- Excerpt -

Shh. You'll break the reality distortion field.


I thought that bit was really interesting. The MPAA and other SOPA supporters adamantly maintain that the law would only serve to enforce copyright infringement. Is Chris Dodd trying to say that Google, Wikipedia, etc. have an interest in preserving piracy? Or, more likely, is this simply a rhetorical contradiction?


Anyone here think they managed to write that line with a straight face?


I do. The most frightening effect of political rhetoric is the disruption of the rhetorician's ability to think.

See Orwell, "Politics and the English Language."


Chris Dodd went from being a senator in 2010 to being head of the MPAA in 2011... and he calls political protest an abuse of power? He is the canonical example of what's wrong with our revolving door political system.


There's a curious parallel in the social malignancy between the banks he used to regulate and the MPAA he now commands.

Both had (and have) a legitimate purpose, both delivered value to society, and both used the proceeds of their enterprise to secure rents at the cost of society.

I cannot empathise with the OP on the whole; the music and publishing industries, though kicking and screaming plenty, are reforming. The film industry has yet to figure out heads and tails of their predicament, but neither did Kodak and we rarely call their incompetence evil.

- Material supplied -
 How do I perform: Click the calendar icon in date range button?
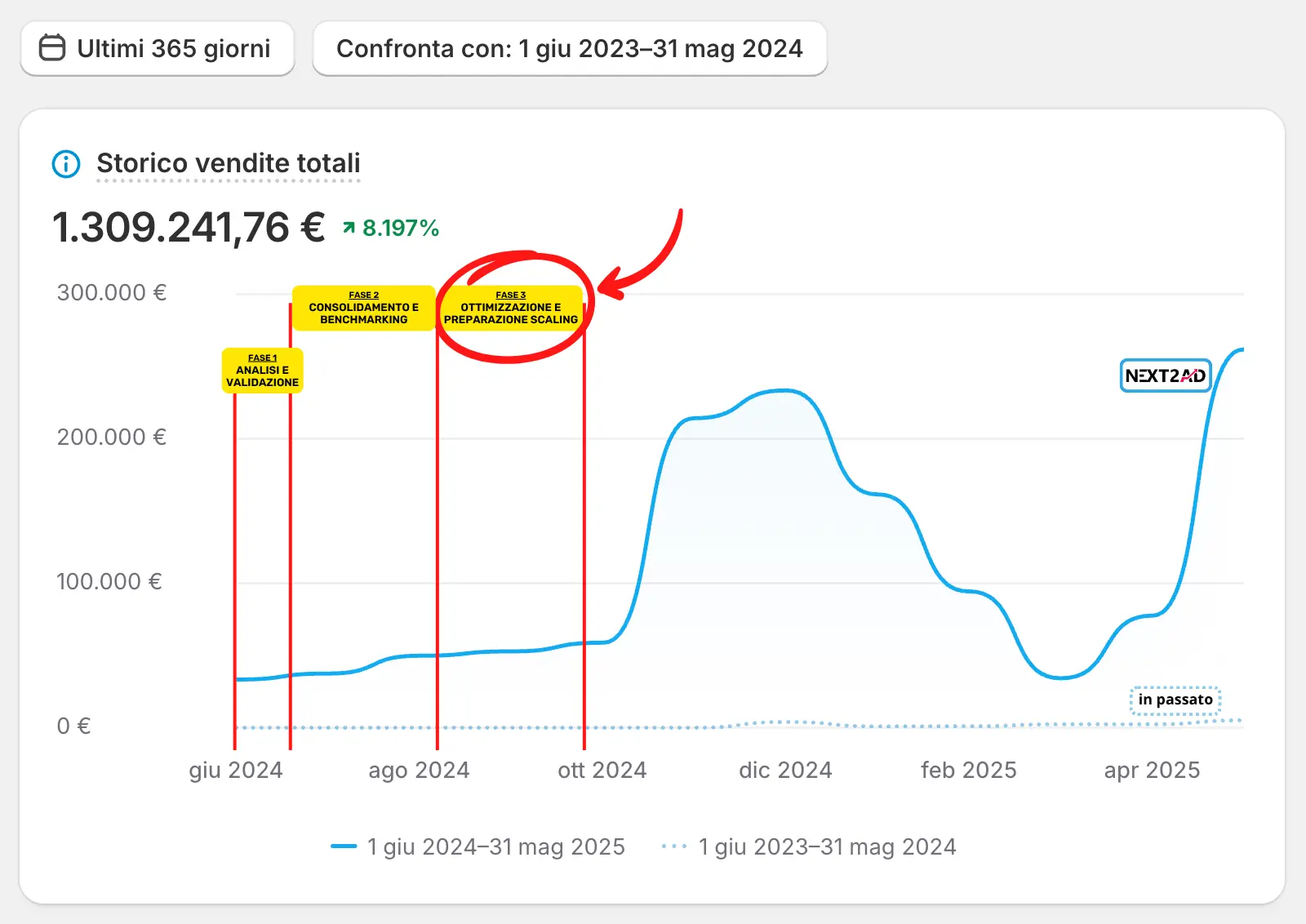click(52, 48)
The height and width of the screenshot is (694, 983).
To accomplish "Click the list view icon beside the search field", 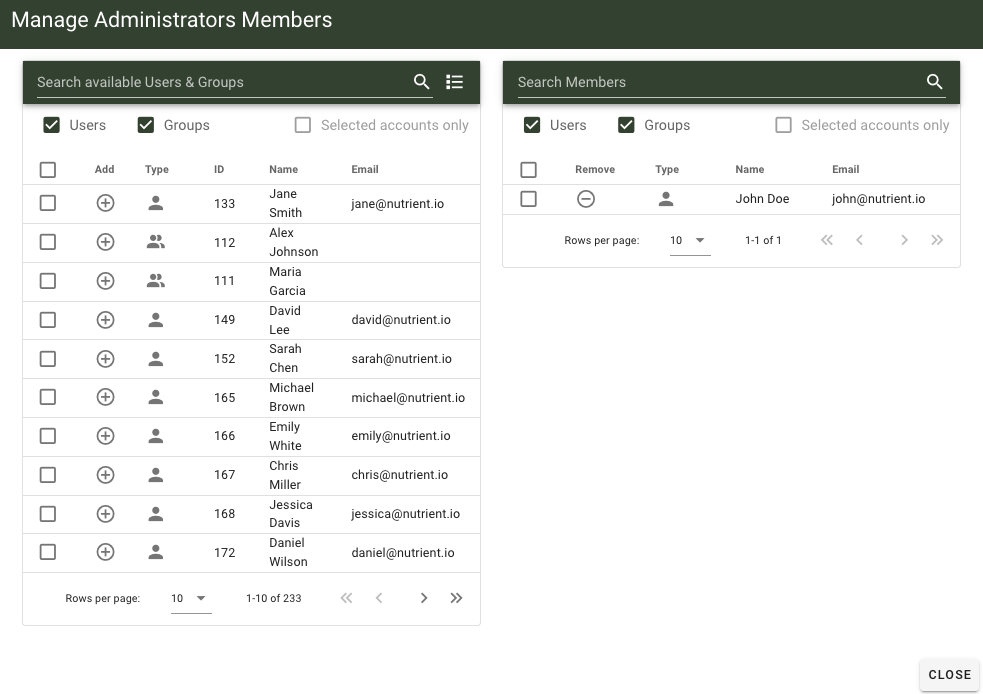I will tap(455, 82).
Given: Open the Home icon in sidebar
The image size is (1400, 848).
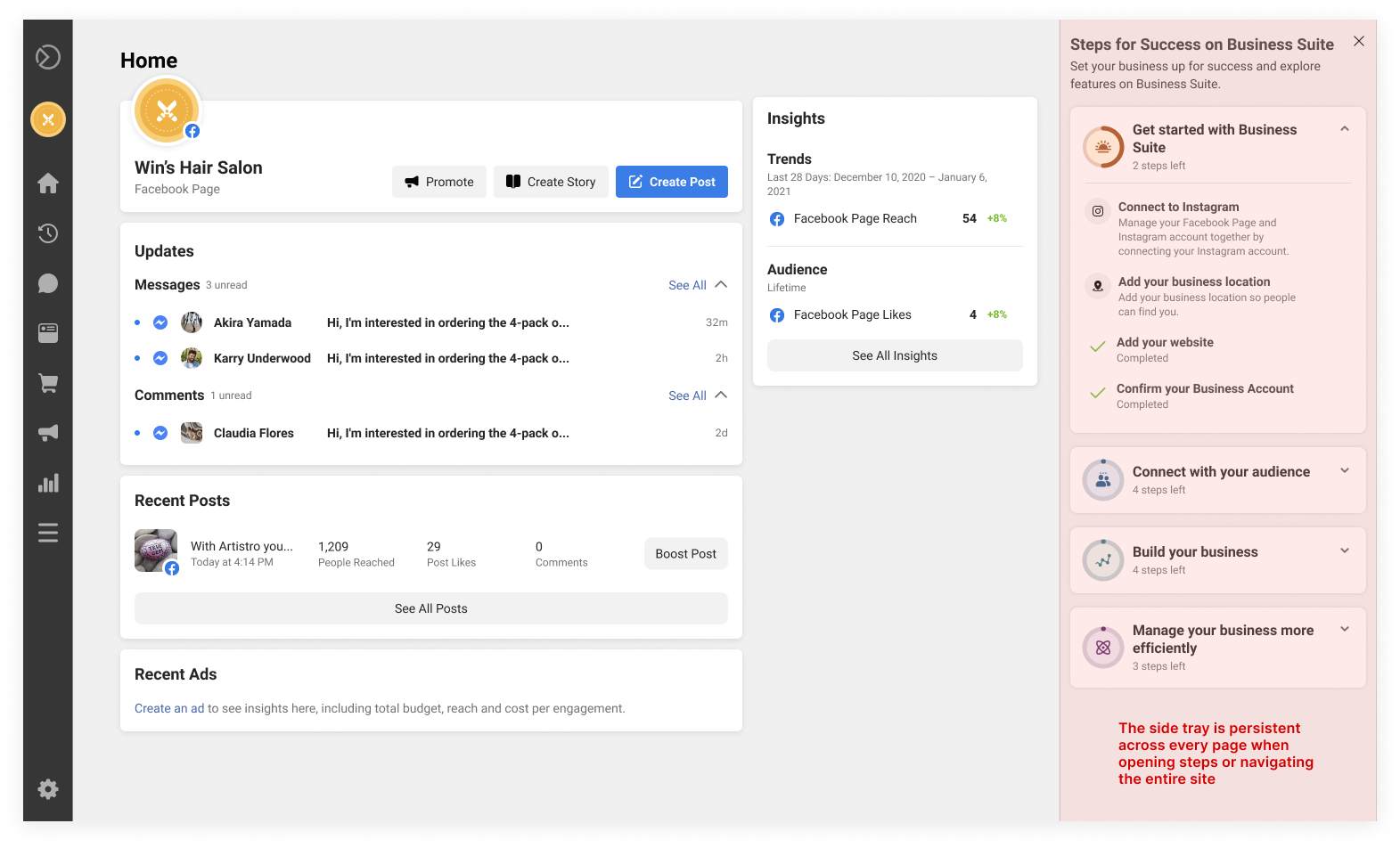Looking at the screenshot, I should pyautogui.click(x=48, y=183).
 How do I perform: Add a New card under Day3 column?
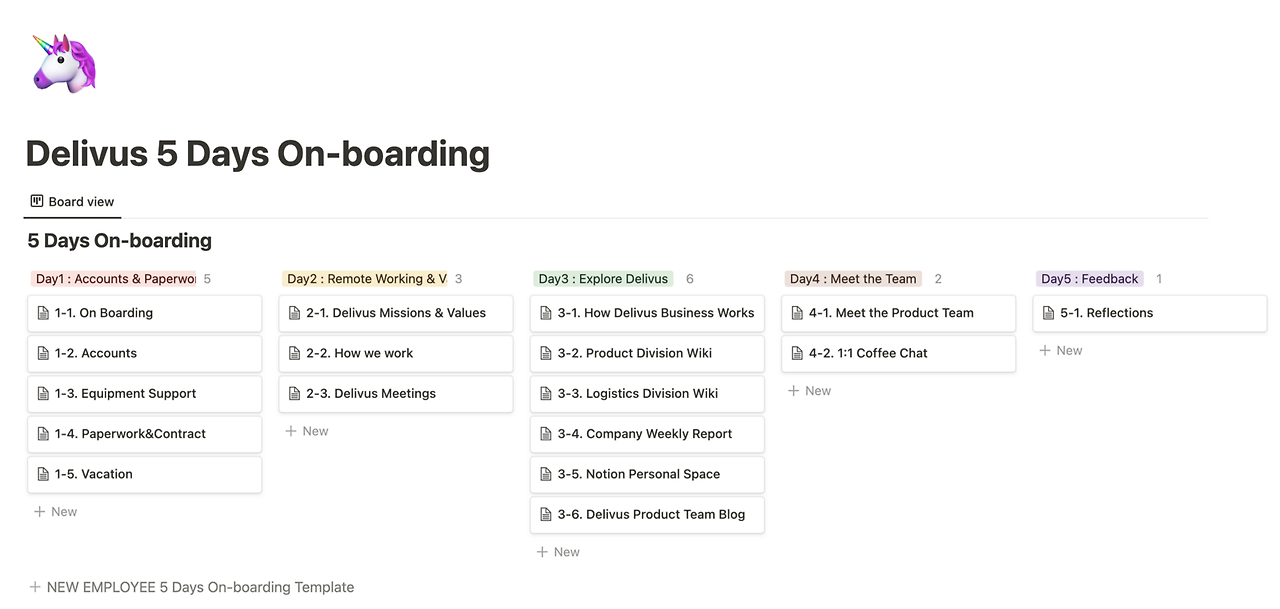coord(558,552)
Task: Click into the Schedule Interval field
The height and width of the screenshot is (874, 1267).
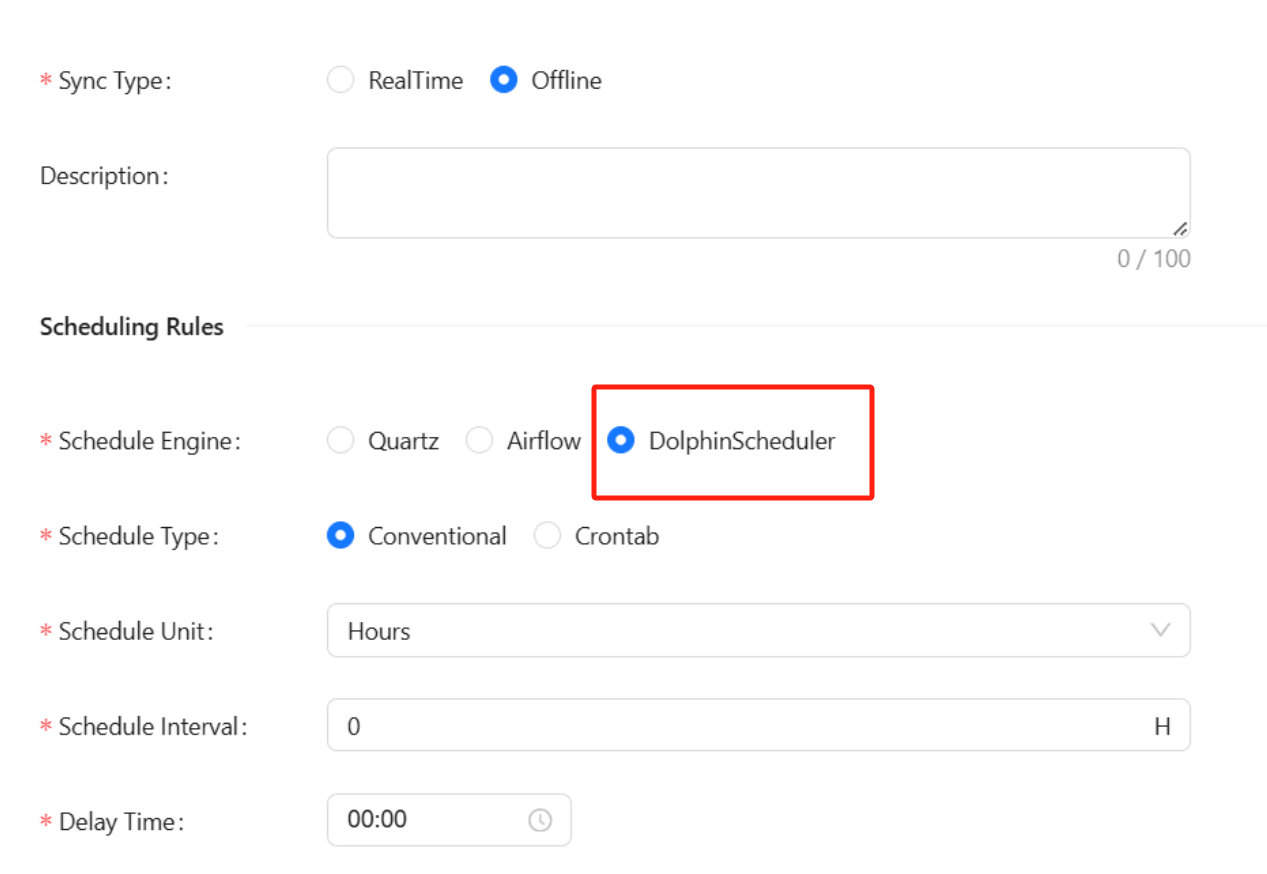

- What is required -
According to the SOPA comment thread, what role did Chris Dodd take on in 2011?

- Response for this exercise -
He became head of the MPAA.